Maybe add a non-US-citizen mode where if you are ever unemployed for more than 2 cycles you lose, unless you already have a side project with enormous traction
And if you are a US citizen and get randomly get thrown into a group of mostly non-citizen coworkers they will grind like hell due to the above, and if you don't grind extra hard you get the PIP faster, because you're stack ranked against them
Game seems to be heavily weighted towards building side projects. If only you could build a single side project without raising any funds and get acquired for 10M with an 80% cut...

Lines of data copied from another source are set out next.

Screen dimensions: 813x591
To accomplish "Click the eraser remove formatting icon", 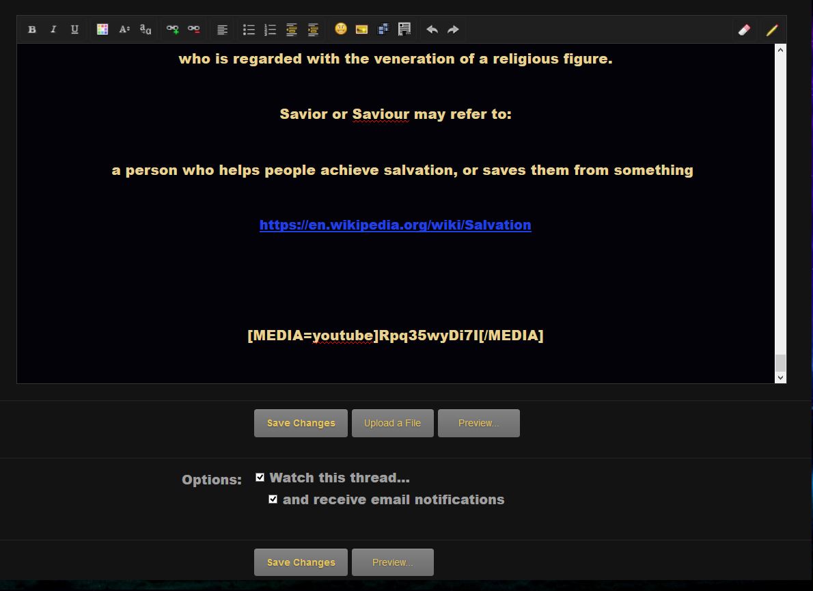I will click(x=744, y=29).
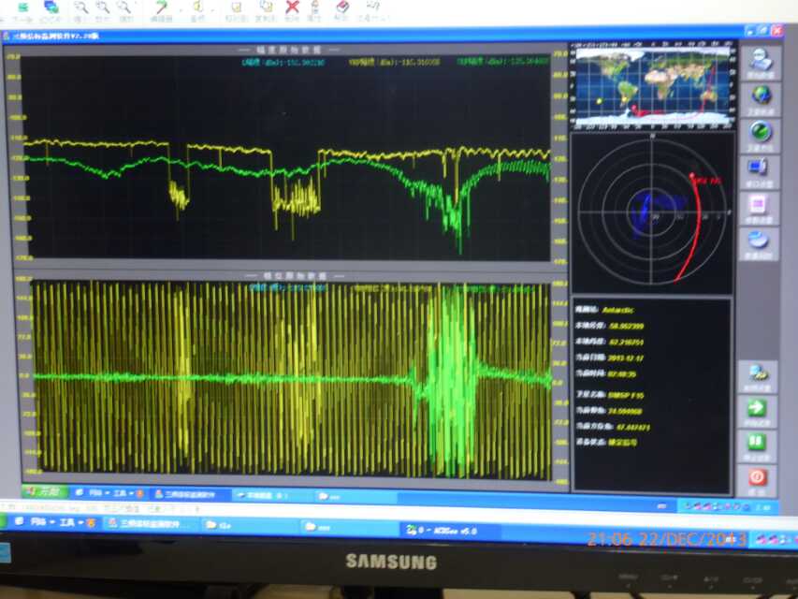
Task: Click the globe icon in right sidebar
Action: (762, 95)
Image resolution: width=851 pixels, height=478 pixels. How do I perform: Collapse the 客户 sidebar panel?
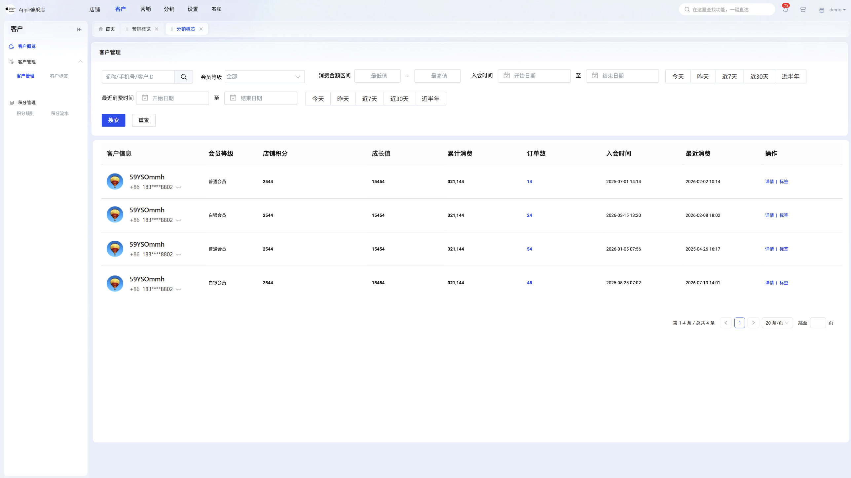[x=79, y=29]
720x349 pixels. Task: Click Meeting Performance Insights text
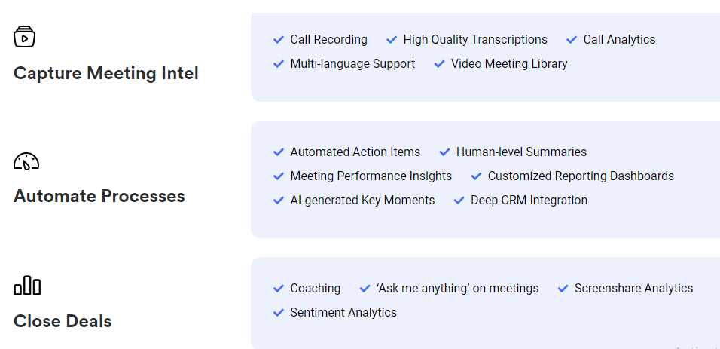[371, 176]
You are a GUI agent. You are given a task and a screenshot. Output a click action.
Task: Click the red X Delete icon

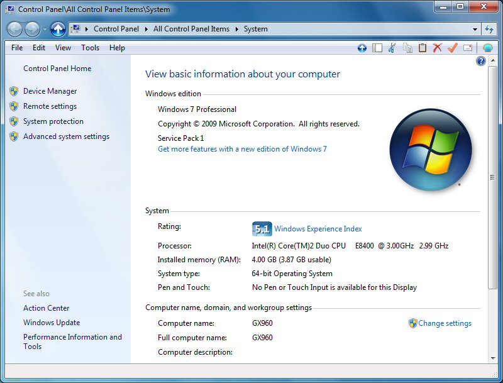pos(438,48)
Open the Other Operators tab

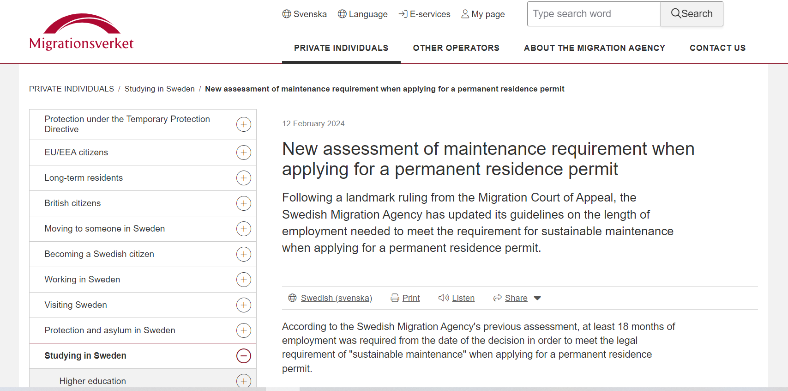(456, 48)
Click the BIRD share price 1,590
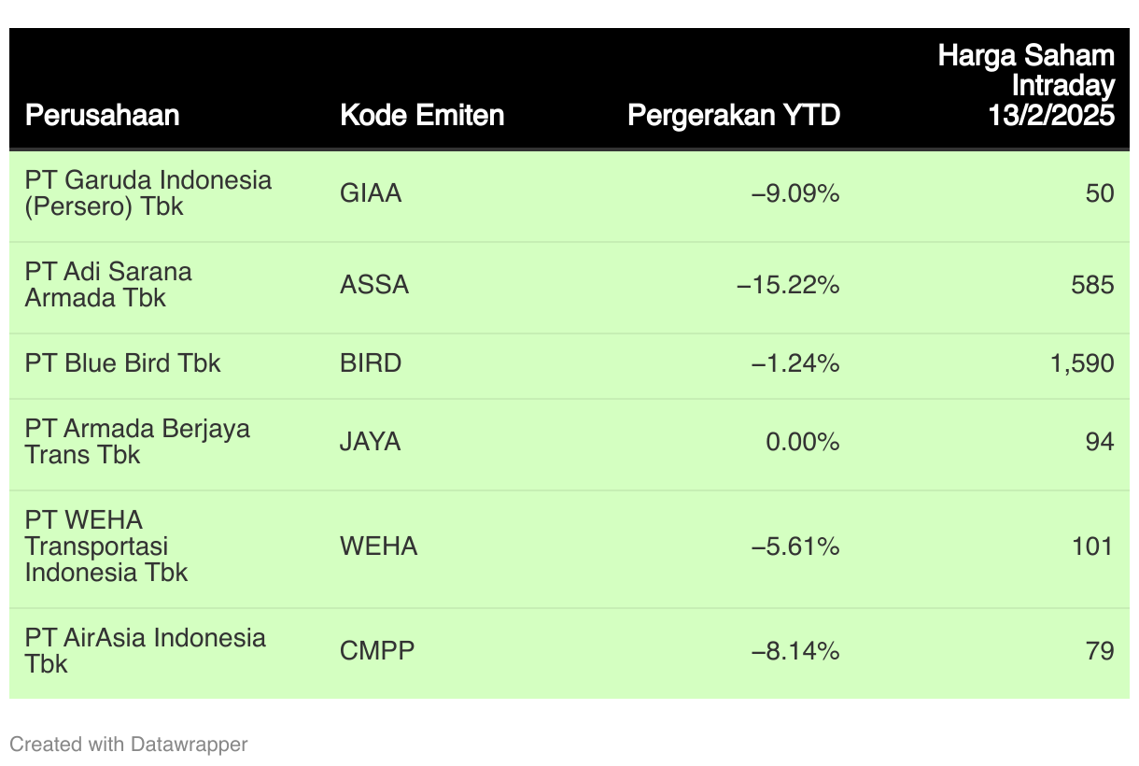The height and width of the screenshot is (766, 1139). coord(1082,363)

I finished it the first time by just hitting "grind" until burnout got above 80% and then hitting "touch grass" until burnout got down below 30%, repeat until win. It actually feels like my current job.
In all seriousness, where are these stories? There are so many "entrepreneurs" vibing away, but who is getting paid? I feel like there should have been some decent exits by now but all I've found are a few lifestyle businesses and a lot of hucksters.
My experience: I feel like I could build a real product solo much more quickly than ever before, but the reality is my side-projects have been mostly futzing around with coding agents and related infrastructure - like building my own command proxy system for sandboxed agents to manage cloud infrastructure in controlled ways - building the builder who never builds. I see a lot of that on Twitter too.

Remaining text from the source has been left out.